I have a vector and I'm trying to calculate the variance "by hand" (meaning based on the definition of variance but still performing the calculations in R) using the equation: V[X] = E[X^2] - E[X]^2 where E[X] = sum (x * f(x)) and E[X^2] = sum (x^2 * f(x))

However, my calculated variance is different from the var() function that R has (which I was using to check my work). Why is the var() function different? How is it calculating variance? I've checked my calculations several times so I'm fairly confident in the value I calculated. My code is provided below.

vec <- c(3, 5, 4, 3, 6, 7, 3, 6, 4, 6, 3, 4, 1, 3, 4, 4)
range(vec)
counts <- hist(vec + .01, breaks = 7)$counts
fx <- counts / (sum(counts)) #the pmf f(x)
x <- c(min(vec): max(vec)) #the values of x
exp <- sum(x * fx) ; exp #expected value of x
exp.square <- sum(x^2 * fx) #expected value of x^2
var <- exp.square - (exp)^2 ; var #calculated variance
var(vec)

This gives me a calculated variance of 2.234 but the var() function says the variance is 2.383.

hint: `your_var*(n/(n-1)) = 2.234*(16/15) = 2.383 = var(data)`. — Ben Bolker, Feb 20 '15 at 20:55
Likely because you need to calculate the **[unbiased estimator](http://en.wikipedia.org/wiki/Bias_of_an_estimator#Sample_variance)** of the variance. — BrodieG, Feb 20 '15 at 20:55

Sven Hohenstein · Accepted Answer · 2016-11-02T19:55:49.943

10

While V[X] = E[X^2] - E[X]^2 is the population variance (when the values in the vector are the whole population, not just a sample), the var function calculates an estimator for the population variance (the sample variance).

edited Nov 02 '16 at 19:55

answered Feb 20 '15 at 20:55

Sven Hohenstein

80,497
17
145
168

Ahh I see.
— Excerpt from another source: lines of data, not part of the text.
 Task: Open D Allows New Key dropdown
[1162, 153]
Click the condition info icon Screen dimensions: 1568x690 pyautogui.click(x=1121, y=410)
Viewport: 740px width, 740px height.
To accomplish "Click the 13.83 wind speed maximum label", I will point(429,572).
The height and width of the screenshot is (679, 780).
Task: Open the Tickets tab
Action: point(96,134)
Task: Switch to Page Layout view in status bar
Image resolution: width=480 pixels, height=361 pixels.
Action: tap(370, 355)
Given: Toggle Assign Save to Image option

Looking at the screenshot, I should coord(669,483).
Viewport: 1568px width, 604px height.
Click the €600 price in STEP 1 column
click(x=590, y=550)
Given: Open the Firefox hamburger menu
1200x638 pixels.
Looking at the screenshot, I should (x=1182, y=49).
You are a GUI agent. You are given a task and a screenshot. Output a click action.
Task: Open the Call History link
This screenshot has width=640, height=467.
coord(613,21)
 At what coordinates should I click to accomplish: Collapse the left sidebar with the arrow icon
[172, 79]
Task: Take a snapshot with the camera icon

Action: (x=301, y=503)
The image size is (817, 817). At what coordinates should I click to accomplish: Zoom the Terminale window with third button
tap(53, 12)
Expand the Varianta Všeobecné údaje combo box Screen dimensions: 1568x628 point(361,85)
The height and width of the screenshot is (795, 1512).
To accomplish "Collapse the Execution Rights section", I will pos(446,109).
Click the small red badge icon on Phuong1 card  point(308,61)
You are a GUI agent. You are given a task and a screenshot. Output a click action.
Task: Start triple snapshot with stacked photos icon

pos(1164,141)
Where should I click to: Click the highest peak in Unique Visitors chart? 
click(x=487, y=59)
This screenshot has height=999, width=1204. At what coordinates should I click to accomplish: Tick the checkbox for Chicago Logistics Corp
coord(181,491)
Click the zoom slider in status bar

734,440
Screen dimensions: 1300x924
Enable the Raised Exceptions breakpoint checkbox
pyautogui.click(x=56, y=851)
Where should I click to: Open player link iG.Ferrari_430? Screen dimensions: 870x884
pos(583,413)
So if I'm asked to find the "estimated variance", does that imply population variance and not sample variance? – pocketlizard Feb 20 '15 at 21:00
2

It implies an estimate of the population variance; the population variance is a parameter, not something estimated. You should probably ask the person who asked you what they meant. [Wikipedia](http://en.wikipedia.org/wiki/Variance#Population_variance_and_sample_variance) has more, but I don't think its explanation is super-clear ... – Ben Bolker Feb 20 '15 at 21:03
1

@Sven Hohenstein `var` is "a **estimator** for the _population variance_", this means `var` is _sample variance_, because they use denominator n - 1, isn't it? – peterchen932 Jul 24 '15 at 02:31
@peterchen932 This is true. The `var` function calculates population variance. – Sven Hohenstein Jul 24 '15 at 04:59
1

According to `var`, "The denominator n - 1 is used", so the result should equal the calculation of the sample variance. – Waldir Leoncio Nov 02 '16 at 10:11
@WaldirLeoncio I changed the wording of my answer. – Sven Hohenstein Nov 02 '16 at 19:56
I was a bit peeved with the term "an estimator", which is a vague term because pretty much any statistic can be an estimator, but your rewording makes it much clearer, thanks for taking the time to edit. – Waldir Leoncio Nov 02 '16 at 20:00

wiwh · Answer 2 · 2016-05-22T11:21:55.763

While this has been answered already, I fear some may still be confused between population variance and its estimate from a sample, and this may be due to the example.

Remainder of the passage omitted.